Konicov also contends that he was deprived of a fair trial by the cumulative effect of several comments made by the prosecutor during opening and closing statements and by the admission into evidence of Konicov’s divorce, details of his “De-Tax America” and other bad acts. In this case, however, because Konicov made no objection to the allegedly improper conduct and statements at trial, this court will review for plain error only. See Fed. R.Crim.P. 52(b); United States v. Wiedyk, 71 F.3d 602, 609-11 (6th Cir.1995). Under the plain error standard, the remarks are reviewed for their effect on the trial’s underlying fairness. United States v. Olano, 507 U.S. 725, 735-37, 113 S.Ct. 1770, 123 L.Ed.2d 508 (1993); see also United States v. Leon, 534 F.2d 667, 679 (6th Cir.1976).
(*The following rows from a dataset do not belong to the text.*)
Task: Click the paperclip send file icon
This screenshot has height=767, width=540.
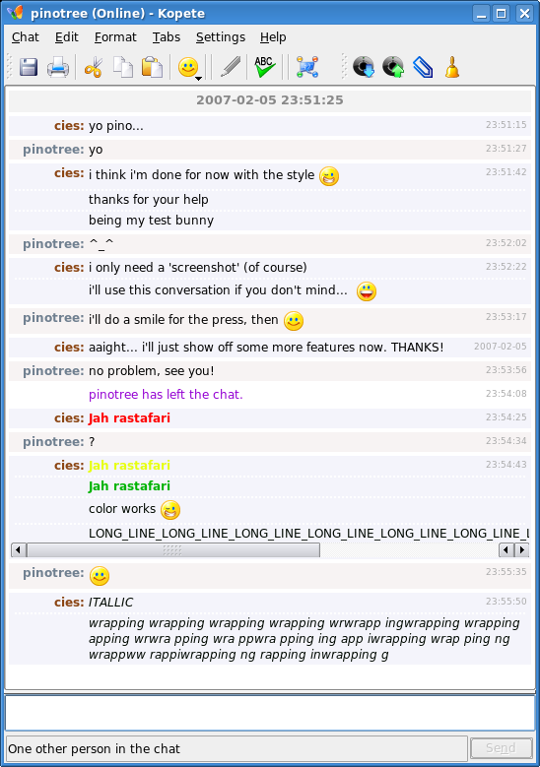Action: pos(423,67)
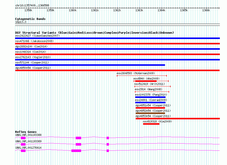
Task: Click the brown dgv4852n54 complex variant bar
Action: click(150, 113)
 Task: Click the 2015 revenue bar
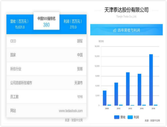[139, 89]
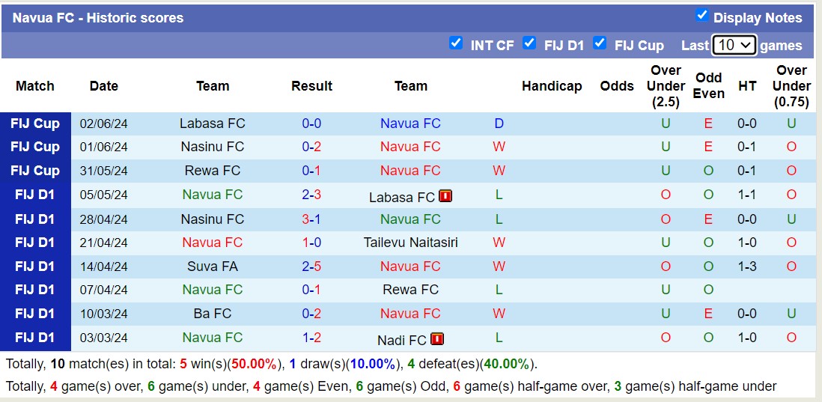Uncheck the FIJ D1 filter checkbox
The width and height of the screenshot is (822, 402).
[x=529, y=43]
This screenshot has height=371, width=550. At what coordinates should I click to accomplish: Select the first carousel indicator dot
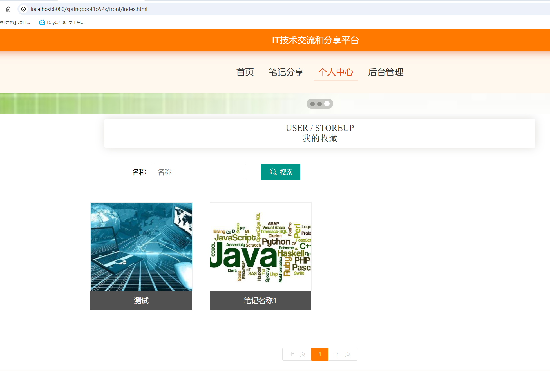coord(312,104)
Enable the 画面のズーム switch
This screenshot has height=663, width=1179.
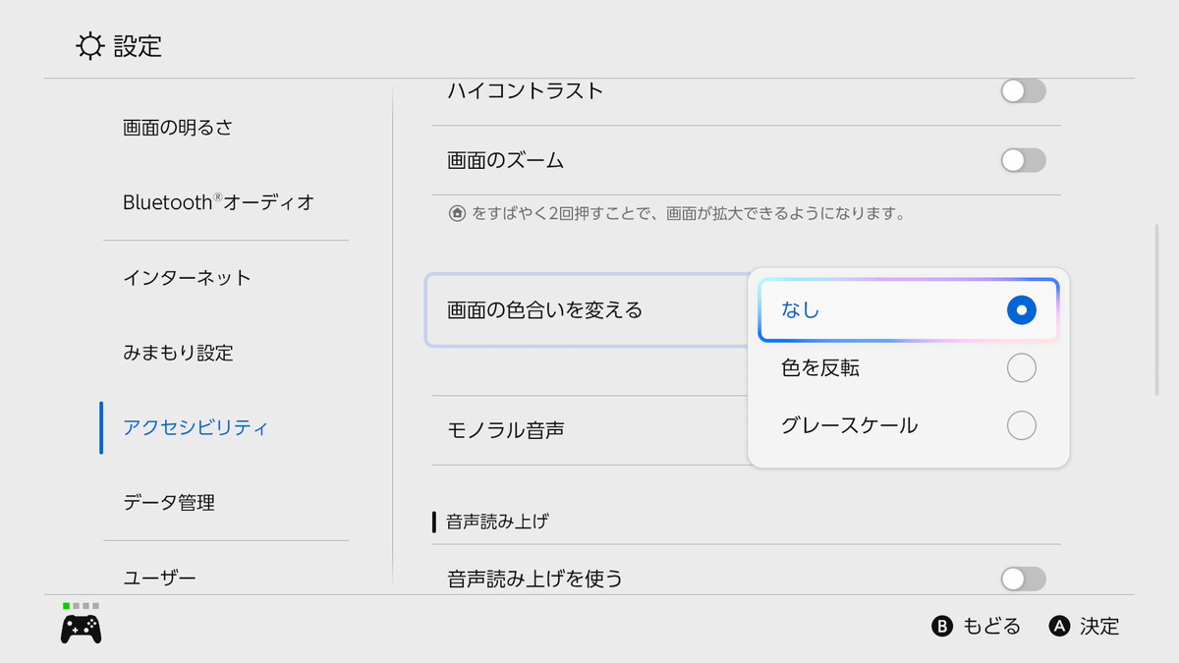coord(1023,160)

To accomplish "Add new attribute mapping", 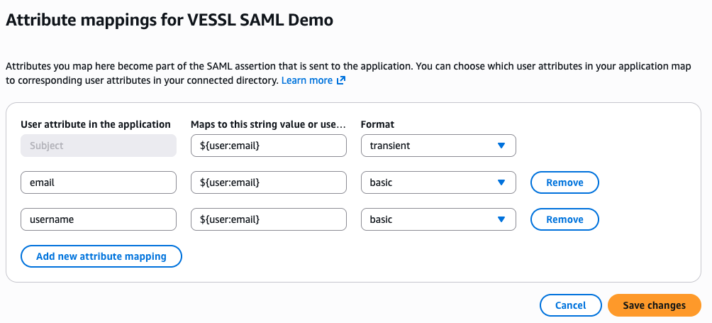I will pos(101,256).
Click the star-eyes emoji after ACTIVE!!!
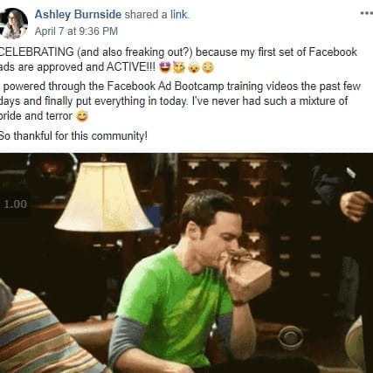 tap(165, 67)
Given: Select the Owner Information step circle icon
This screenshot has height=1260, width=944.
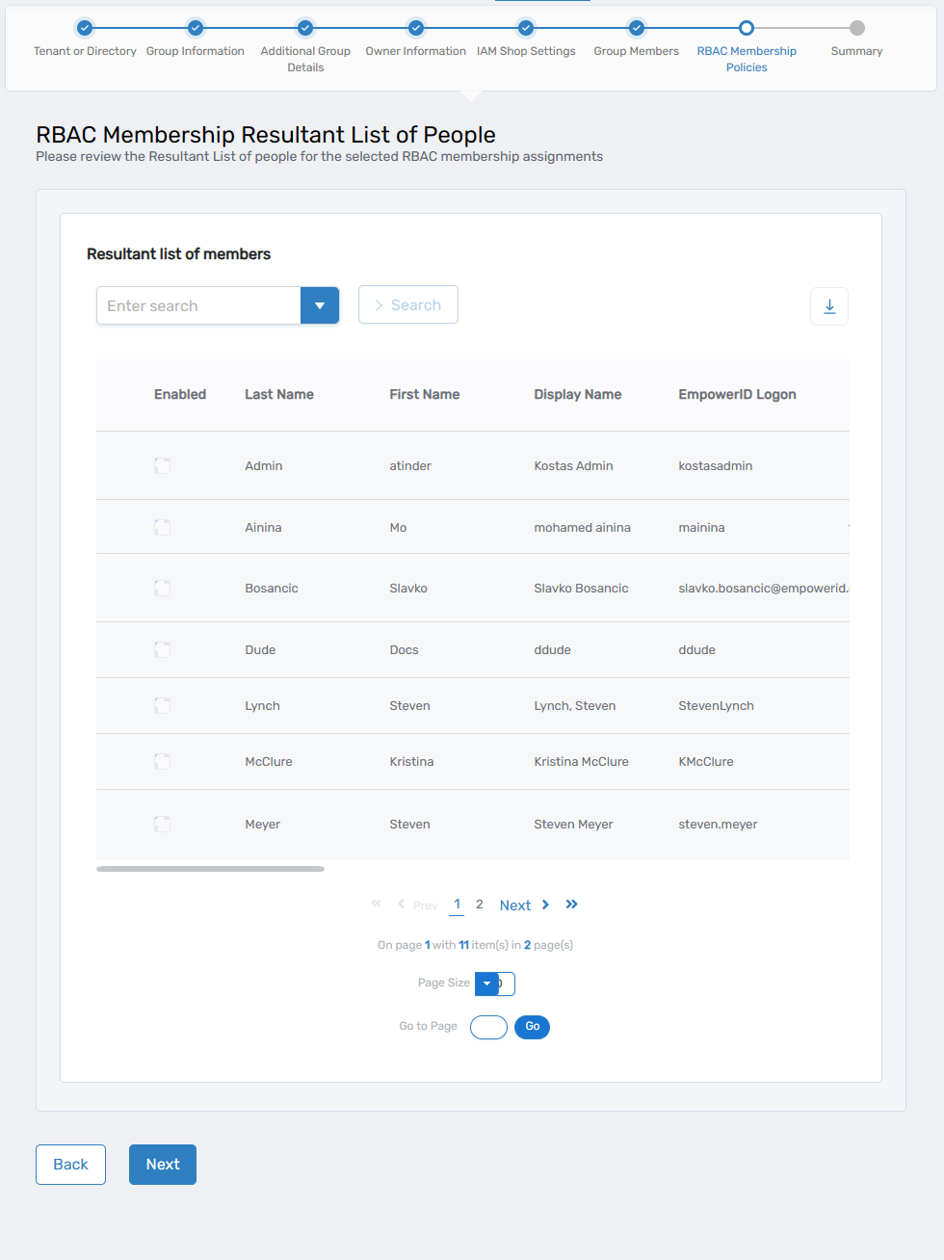Looking at the screenshot, I should [x=415, y=28].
If this court finds a remark to be improper, the remark then is judged for its flagrancy, that is, as assessment of 1) the degree to which the remarks might mislead the jury and prejudice the accused, including whether a cautionary instruction was given to the jury; 2) whether the remarks were isolated or permeated the trial; 3) whether the remarks were deliberately or accidentally made; and 4) the strength of the evidence against the accused. United States v. Dakota, 197 F.3d 821, 828 (6th Cir.1999).
An examination of the record and law under the rigorous foregoing standard shows that this assigned error lacks merit. Konicov highlights comments made in opening statement comparing Konicov to a “tax cheat” and “con man,” unflattering characterizations to be sure, but characterizations that were completely supported by the proofs. One could fairly say that the government was merely setting forth the evidence it would present in its case and what it would demonstrate. The government must be given leeway to argue reasonable inferences from the evidence. United States v. Collins, 78 F.3d 1021, 1040 (6th Cir.1996). Indeed, Konicov has referred to himself as a “tax protestor” in two billboards during an unsuccessful campaign for a seat in the United States House of Representatives and he admits to having attempted to “withdraw” from the obligations of the Social Security System while still collecting benefits under that System. Evidence of Konicov’s marital status was directly relevant to his obligation to file income tax returns and the details of his “De-Tax America” scheme were part of the body of the fraud being charged. The evidence against Konicov was overwhelming and his decision to represent himself did not entitle him to greater rights than a litigant represented by counsel. United States v. Merrill, 746 *610F.2d 458, 465 (9th Cir.1984). This appeal lacks merit.
Accordingly, the district court’s judgment is affirmed.